The Bakara Market is a labyrinthine neighborhood which is central to business and social life in the capital. The market is controlled by al-Shabab and is frequently used to launch mortar attacks into government positions. The joint United Nations African Union peacekeeping mission, known as AMISOM, has been harshly criticized for killing civilians in the market during retaliatory mortar attacks aimed at al-Shabab.
The government says the fortification of these new positions will reduce civilian casualties experienced in the fighting.
News of the government gains in Mogadishu come on the heels of reports that al-Shabab second-in-command Mukhtar Robow has withdrawn his forces from the capital. The move is apparently related to a long running feud with the group's leader Ahmed Abdi Godane. That rift has been exacerbated by the failed Ramadan offensive, during which al-Shabab forces attempted to drive the government from the city.
An analyst for Brussels-based International Crisis Group, Rashid Abdi, says the recent developments are promising. But, he warned claims of victory over al-Shabab are premature.
"It is a deeply fragmented movement. But the remarkable thing is that despite that fragmentation al-Shabab has continued to be militarily dominant and it currently - as evidenced by the control of the bulk of Mogadishu - shows that the movement still has the military initiative. The government should renew its commitment towards that strategy of beginning to reach out to figures of al-Shabab who may be disenchanted with the hard-line position being taken by Godane and his foreign jihadist allies," he said.

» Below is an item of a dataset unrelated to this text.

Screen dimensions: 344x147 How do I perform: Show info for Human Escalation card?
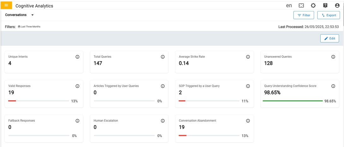[x=163, y=121]
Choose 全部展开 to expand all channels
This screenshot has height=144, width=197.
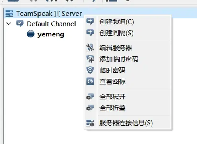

Despite al-Shabab's stated Islamist ambitions, the clan divisions which plague much of Somalia play a significant role in the group's internal politics. According to Rashid Abdi, the three-year struggle between Godane, an Isaaq from the breakaway state of Somaliland, and Robow, a Rahanweyn from southern Somalia, has become a "grudge match" for control of the rebel group.
Nearly one year ago, Godane managed to oust Robow as al-Shabab spokesman. Recently, Godane appointed a member of his Isaaq clan to the position of treasurer, reportedly against the wishes of Robow.
Robow has also opposed the increase in foreign fighters among al-Shabab's ranks. Foreign jihadists from Africa and the Middle East as well as some North Americans have been traveling to Somalia to participate in the insurgency.
Somalia has not had a functioning government since the overthrow of dictator Mohammed Siad Barre in 1991. Al-Shabab is battling the United Nations-backed government to install an Islamic state in the Horn of Africa. The group controls large parts of southern Somalia, including much of the capital.